Этот человек называл себя Рана, то есть Лягушка. На поясе у него висело мачете, и он курил только что скрученную сигарету. Три моих проводника подозревали, что он, как и все остальные, кто так далеко забирается сюда, в дебри гондурасских джунглей, либо какой-нибудь десперадо[1], либо беглый преступник, либо контрабандист или наркокурьер того или иного сорта. Но сам Рана ни о чем, кроме голосов мертвых людей, говорить не хотел.
«Там есть люди, – сказал он. – Древние люди. Их не увидишь глазами. Теперь их можно только слышать».
Он показал на свое правое ухо, в котором поблескивала серебряная сережка-гвоздик, и расплылся в хитрой улыбке, словно выдавая какой-то старинный секрет: «Конечно, они все мертвые. Эти люди».
Дымок его сигареты вился вокруг нас в вечернем воздухе джунглей. Рана покачал головой. Это было в начале июля, в Ла-Москитии[2] стоял сезон дождей, но сейчас ливень прекратился, и двухкомнатная соломенная хижина наполнилась звуками живой природы – стрекотом, щебетом, утробным ревом и протяжным воем.

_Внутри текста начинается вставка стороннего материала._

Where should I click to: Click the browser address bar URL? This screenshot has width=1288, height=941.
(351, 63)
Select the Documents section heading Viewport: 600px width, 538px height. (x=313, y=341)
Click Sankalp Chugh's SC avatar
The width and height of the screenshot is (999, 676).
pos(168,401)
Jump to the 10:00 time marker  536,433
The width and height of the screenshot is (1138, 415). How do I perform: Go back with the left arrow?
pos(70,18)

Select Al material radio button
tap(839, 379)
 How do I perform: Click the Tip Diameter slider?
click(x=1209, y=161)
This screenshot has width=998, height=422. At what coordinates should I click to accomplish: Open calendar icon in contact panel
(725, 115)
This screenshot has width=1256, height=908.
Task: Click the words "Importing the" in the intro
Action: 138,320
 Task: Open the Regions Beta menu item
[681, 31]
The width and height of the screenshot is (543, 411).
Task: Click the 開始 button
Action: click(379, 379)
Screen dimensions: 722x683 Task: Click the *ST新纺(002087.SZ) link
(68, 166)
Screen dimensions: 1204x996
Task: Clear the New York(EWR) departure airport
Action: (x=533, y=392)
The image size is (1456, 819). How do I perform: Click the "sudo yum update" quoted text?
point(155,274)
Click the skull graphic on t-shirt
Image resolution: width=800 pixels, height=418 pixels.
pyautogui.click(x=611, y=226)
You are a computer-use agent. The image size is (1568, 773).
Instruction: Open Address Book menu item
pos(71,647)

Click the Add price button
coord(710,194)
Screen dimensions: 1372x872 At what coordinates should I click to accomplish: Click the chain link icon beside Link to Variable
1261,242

Прищурившись, я вгляделся в темноту: ничего, причем на много-много миль вокруг. До ближайшей дороги дня два пешком, мой спутниковый телефон не работает.
Лягушке было, наверно, ближе к сорока: тощий и жилистый человек в расписанной драконами красной майке-алкоголичке, драных камуфляжных шортах и надвинутой на лоб потрепанной ковбойской шляпе. Он и два его приятеля, все вооруженные ружьями и мачете, встретились нам чуть раньше в этот день на пустынном берегу Рио-Куйямель.
Рана сказал, что он в бегах, но не объяснил, от кого скрывается и чем занимается сейчас в этом диком районе на юго-востоке Гондураса. Мы не хотели оставаться в их компании, но у нас просто не было выбора – мы заблудились и в ином случае рисковали надолго застрять на берегу реки Куйямель. А у меня была большая цель…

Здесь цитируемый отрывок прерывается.